▶ EXERCISES TO COMPLETE:
1: Reproduce the Paul Reverb post word for word, starting at "Its an odd book." and ending at "along the way.".
2: In the Paul Reverb post, what is the name of the comic the writer wrote three issues of?

▶ PASSAGE GIVEN:

------------------------------

Paul Reverb: a hero for our times
So, I have finished a book.
Its an odd book. It started out as a series of short stories all featuring the same protagonist: a man in his fifties named Paul Reverb but it seems to have turned into a novella somewhere along the way.
I have a long history with Paul Reverb. Back in the early 90's, newly released from Art College and my first relationship, I found myself living in my parent's attic in Basingstoke. Nowadays that would make me classic incel material and I would be spaffing ire all over 4chan, but this was before the internet and we made our own fun. So instead I wrote three issues of a comic called Trapped Hair. Paul Reverb was the cover star of issue one: being slowly swallowed by a sink's plughole while attempting to wash his hair and crying "This is really much too whimsical a way to die!"

------------------------------

▶ RECORD EXCERPTS:
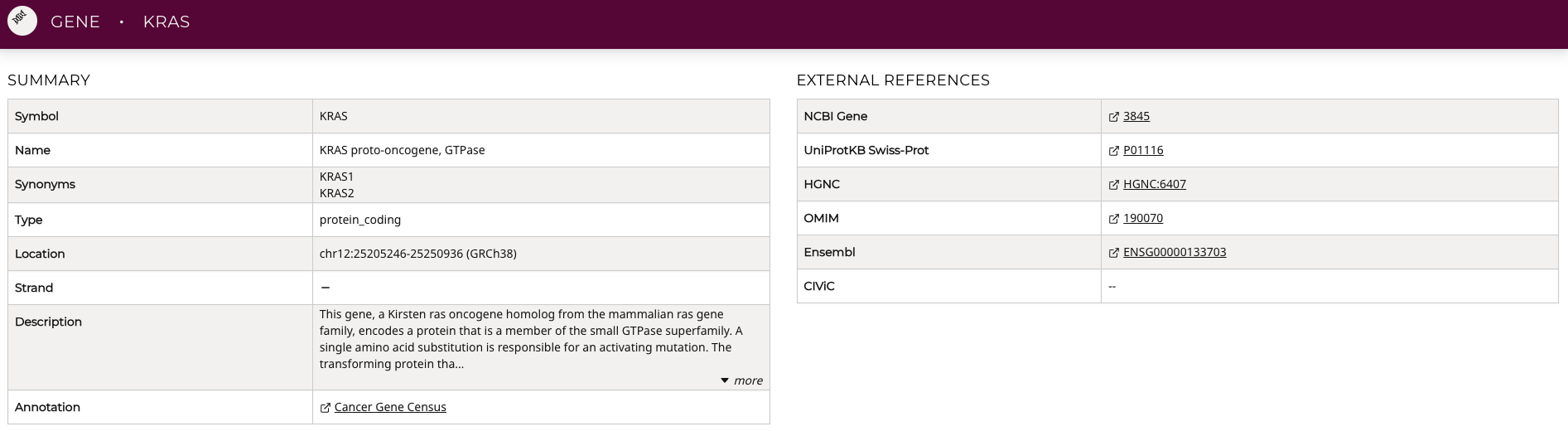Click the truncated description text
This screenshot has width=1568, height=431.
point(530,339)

------------------------------

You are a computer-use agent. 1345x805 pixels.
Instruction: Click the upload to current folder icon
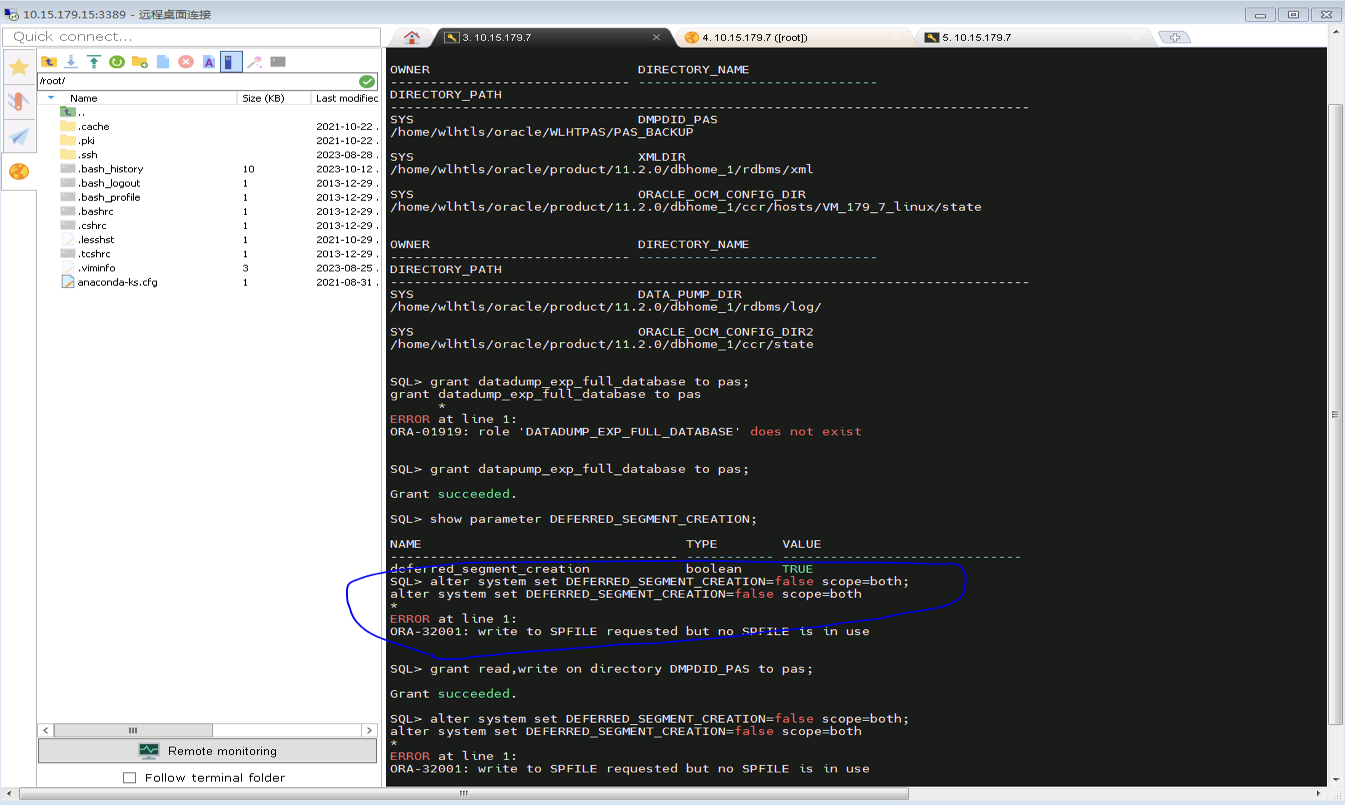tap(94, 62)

------------------------------

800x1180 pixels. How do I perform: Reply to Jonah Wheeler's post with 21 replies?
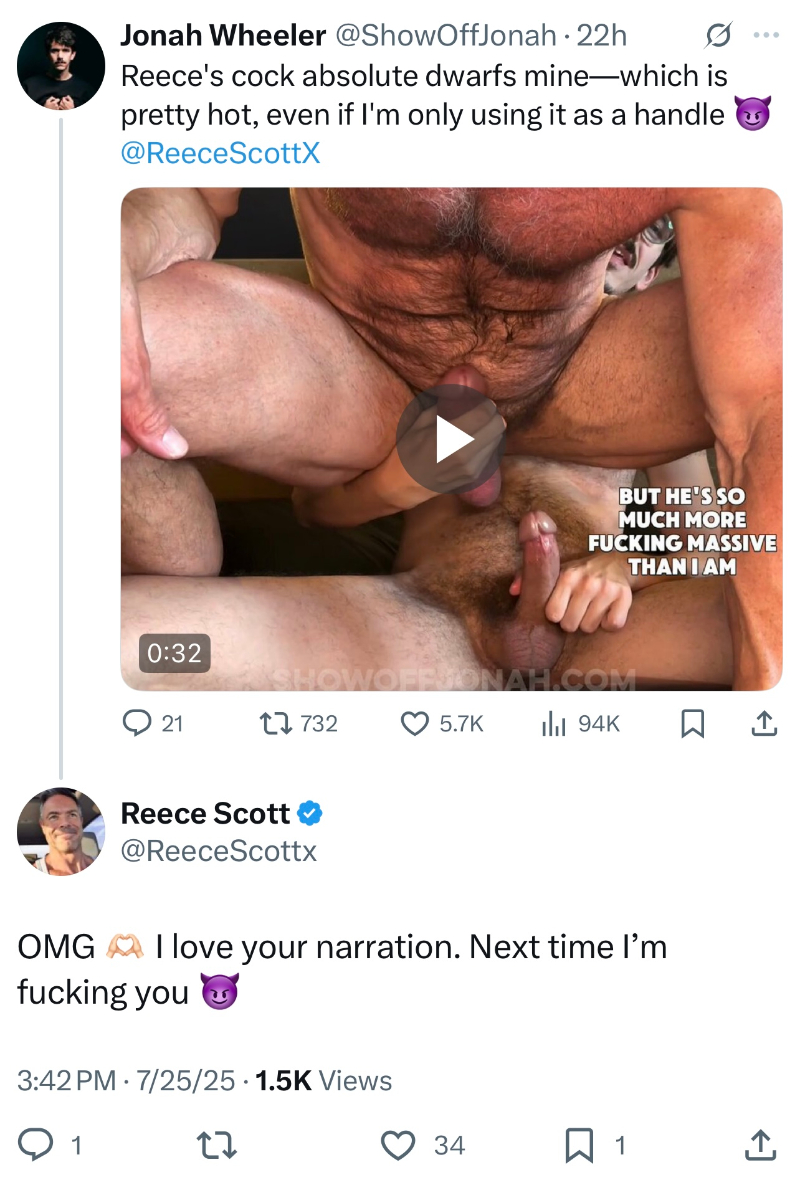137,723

------------------------------

▶ SOLUTIONS TO THE EXERCISE:
1:
Its an odd book. It started out as a series of short stories all featuring the same protagonist: a man in his fifties named Paul Reverb but it seems to have turned into a novella somewhere along the way.

2: Trapped Hair